## Supplied records
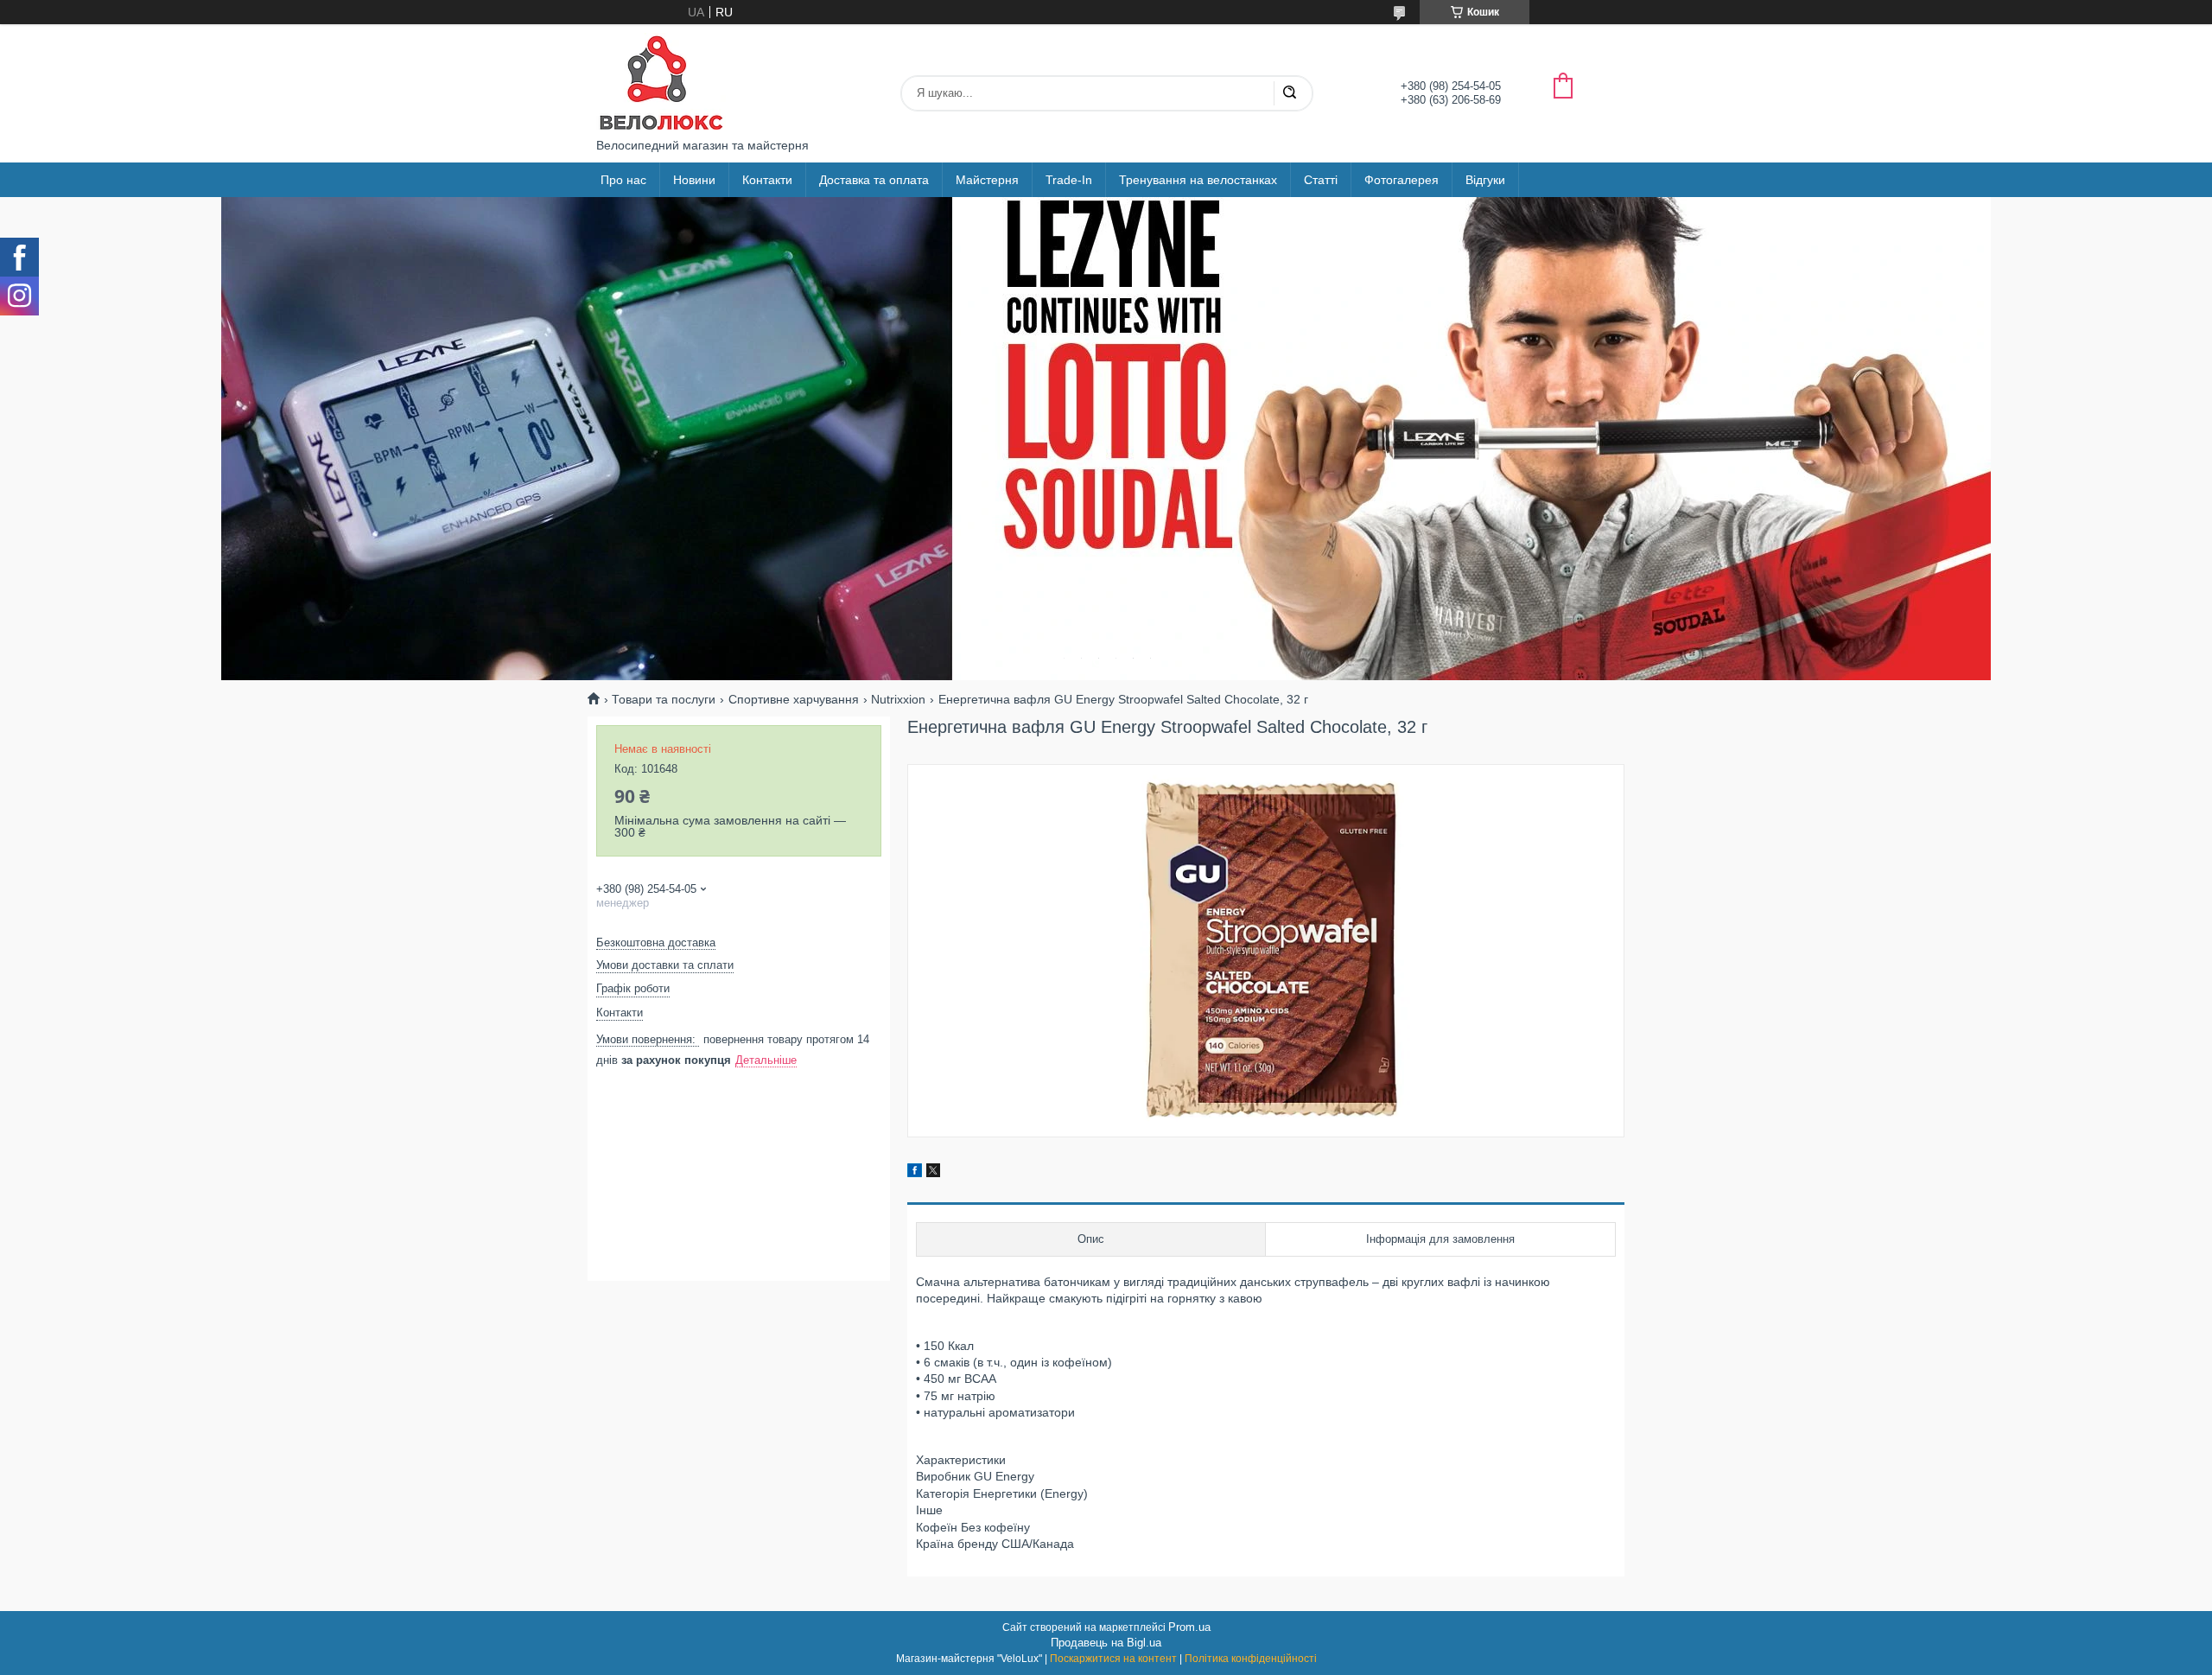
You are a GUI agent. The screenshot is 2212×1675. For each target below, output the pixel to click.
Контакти (767, 180)
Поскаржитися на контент (1113, 1659)
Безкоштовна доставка (655, 942)
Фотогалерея (1401, 180)
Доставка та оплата (874, 180)
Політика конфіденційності (1251, 1659)
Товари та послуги (663, 699)
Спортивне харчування (793, 699)
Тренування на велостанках (1198, 180)
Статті (1321, 180)
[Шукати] (1289, 93)
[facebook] (914, 1173)
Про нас (623, 180)
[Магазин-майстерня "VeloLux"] (661, 81)
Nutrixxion (898, 699)
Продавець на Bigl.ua (1106, 1642)
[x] (933, 1173)
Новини (694, 180)
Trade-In (1069, 180)
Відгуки (1485, 180)
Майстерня (987, 180)
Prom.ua (1189, 1627)
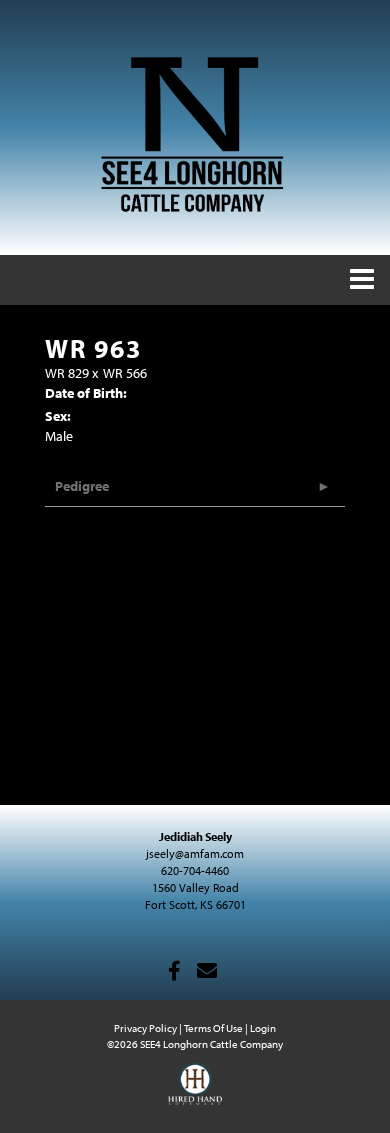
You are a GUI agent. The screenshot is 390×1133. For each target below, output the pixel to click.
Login (263, 1028)
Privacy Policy (145, 1028)
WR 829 (67, 373)
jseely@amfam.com (195, 853)
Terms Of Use (213, 1028)
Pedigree (82, 486)
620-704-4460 (195, 870)
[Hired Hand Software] (195, 1093)
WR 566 (125, 373)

## What is being asked
Look above for the line with "Політика конфіденційності (1251, 1659)" and the line with "[x] (933, 1173)". Write out those two lines and all the lines between them, exactly, and no others.

## Your response
Політика конфіденційності (1251, 1659)
Товари та послуги (663, 699)
Спортивне харчування (793, 699)
Тренування на велостанках (1198, 180)
Статті (1321, 180)
[Шукати] (1289, 93)
[facebook] (914, 1173)
Про нас (623, 180)
[Магазин-майстерня "VeloLux"] (661, 81)
Nutrixxion (898, 699)
Продавець на Bigl.ua (1106, 1642)
[x] (933, 1173)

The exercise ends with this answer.